Wikipedia the Network

In Radan Martinec and Teho van Leeuwen’s article “The Language of New Media Design: Theory and Practice”, they lay out the five website structures that are often seen on today’s internet. They include the given and new, ideal and real, star, tree, and network. Though some are more commonly used than others, certain websites may even choose to use one or more of these layouts together to create a complex and visually interesting site for their visitors.

The network is the most complicated of the designs, though it may incorporate some of the other layouts within its links and informational pages. It is designed to present the view with as much information as it can, which is not always centralized around a starting point and does not always follow linear hierarchies. It instead connects bits of information that are related to one another via links, which connects that information to still more related content, in an seemingly unending web of linked connections.

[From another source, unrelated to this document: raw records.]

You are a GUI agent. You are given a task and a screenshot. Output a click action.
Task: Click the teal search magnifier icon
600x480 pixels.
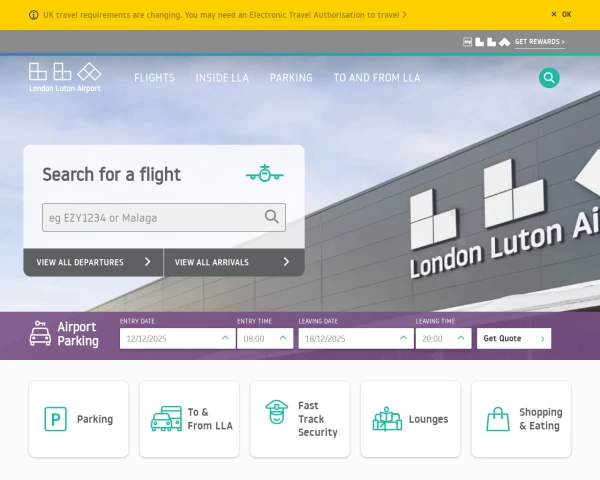click(x=549, y=78)
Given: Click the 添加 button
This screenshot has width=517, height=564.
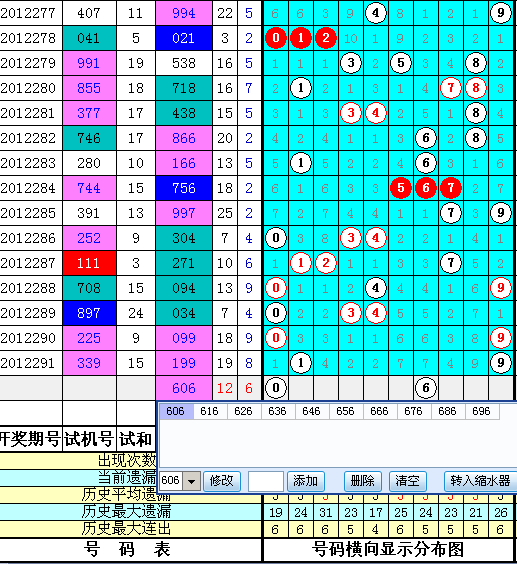Looking at the screenshot, I should [x=305, y=481].
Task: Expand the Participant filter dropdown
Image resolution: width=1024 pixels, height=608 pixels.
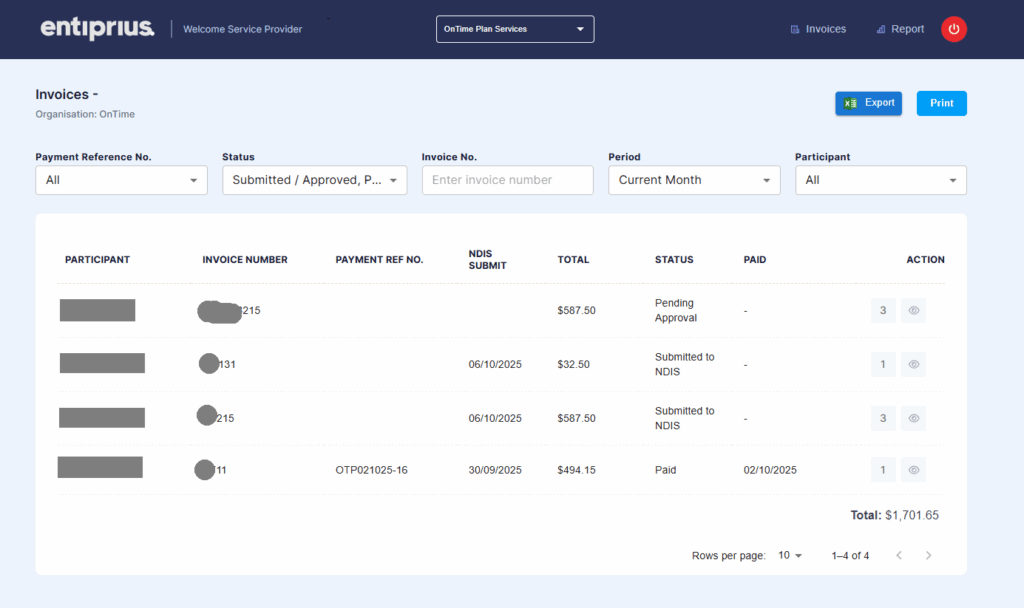Action: (880, 180)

Wikipedia, as we discussed in our webcam lecture, is a good example of the network layout. It consists of not only the network models, but also the star model on its opening page, which features a fractured globe surrounded by language links for the viewer to choose from. This centralized image surrounded by the links forms a bond between the image and the things around it. It represents the site itself and all the languages it can be accessed in, even without explaining this connection.

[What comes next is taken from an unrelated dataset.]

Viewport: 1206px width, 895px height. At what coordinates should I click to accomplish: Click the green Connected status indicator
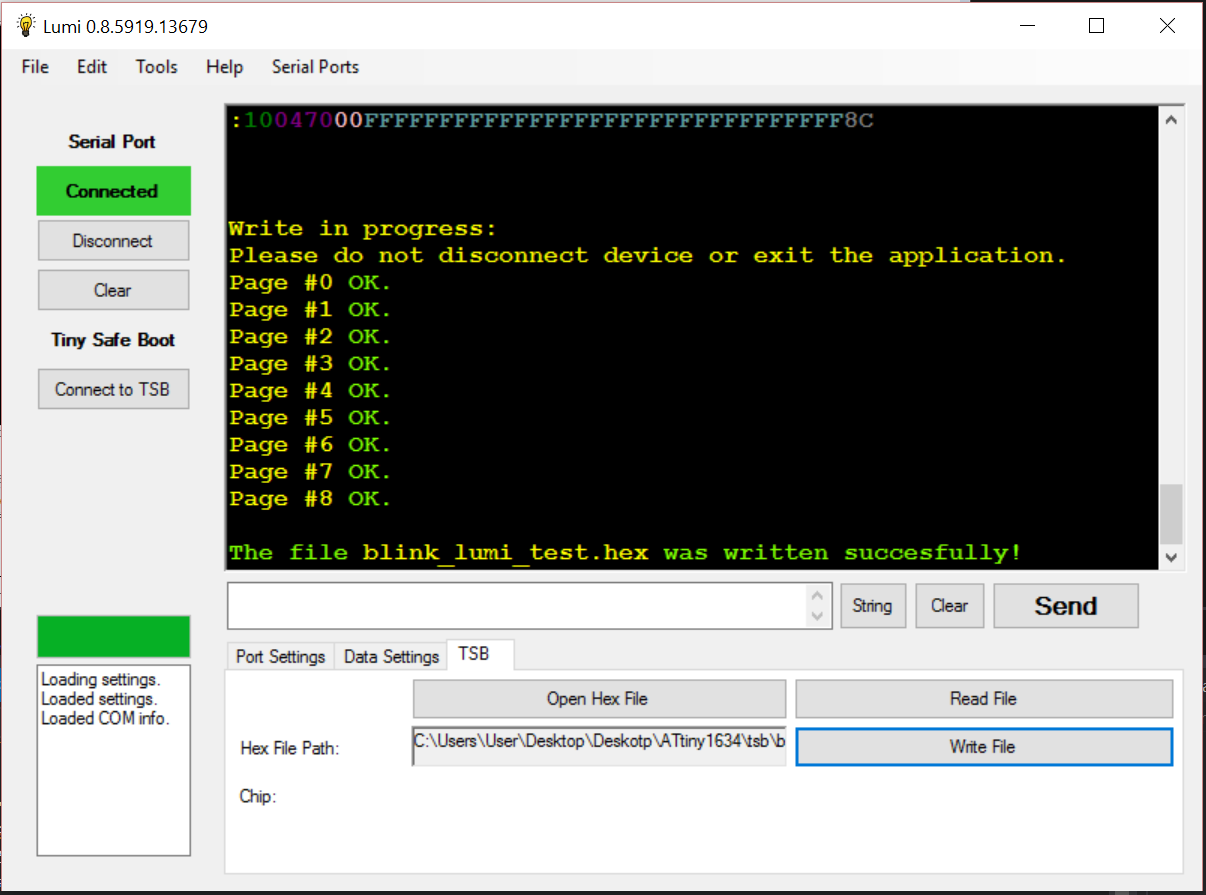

When someone accesses a piece of information on the site itself, say they are researching ponies and horses, a linear model page is brought up, with words highlighted in blue. These are the links that define a network. They connect the immediate search page to other related information that may be explained further on another page. For example, one may research ponies and find a link to a certain sport in which ponies are participants such as polo. From the page on polo, a link may appear to the British Monarchy who are avid polo players, and take the viewer to a page about the British Monarchy. This is the essential function of the network, to connect pages to display the greatest amount of information in not always a linear, centralized or hierarchical structure.